See odcp Reference for the odcp syntax, parameters, and options.
Prerequisites
-
Access to all running storage services
-
All required credentials established, for example Oracle Storage Cloud Service accounts
Operations Allowed When Using odcp to Copy Data, by Storage Type
You can use odcp to copy data between a number of different kinds of storage. The operations available for each possible combination are shown below.

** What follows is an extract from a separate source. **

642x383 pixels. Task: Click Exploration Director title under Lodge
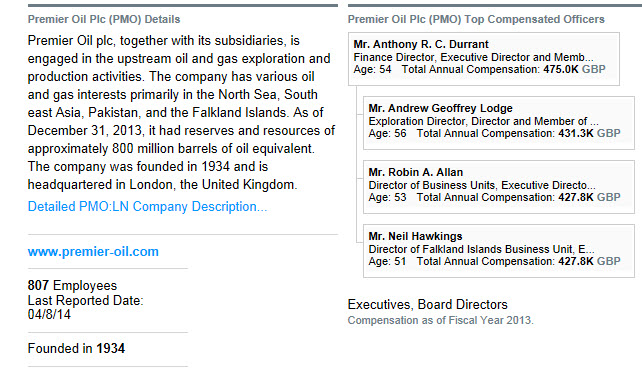(x=483, y=121)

For examples of each scenario, see odcp Supported Storage Sources and Targets.
The following table summarizes what you can do with odcp when copying data between various types of storage. The first two columns show the scenario (from/to) and the remaining columns show the operations.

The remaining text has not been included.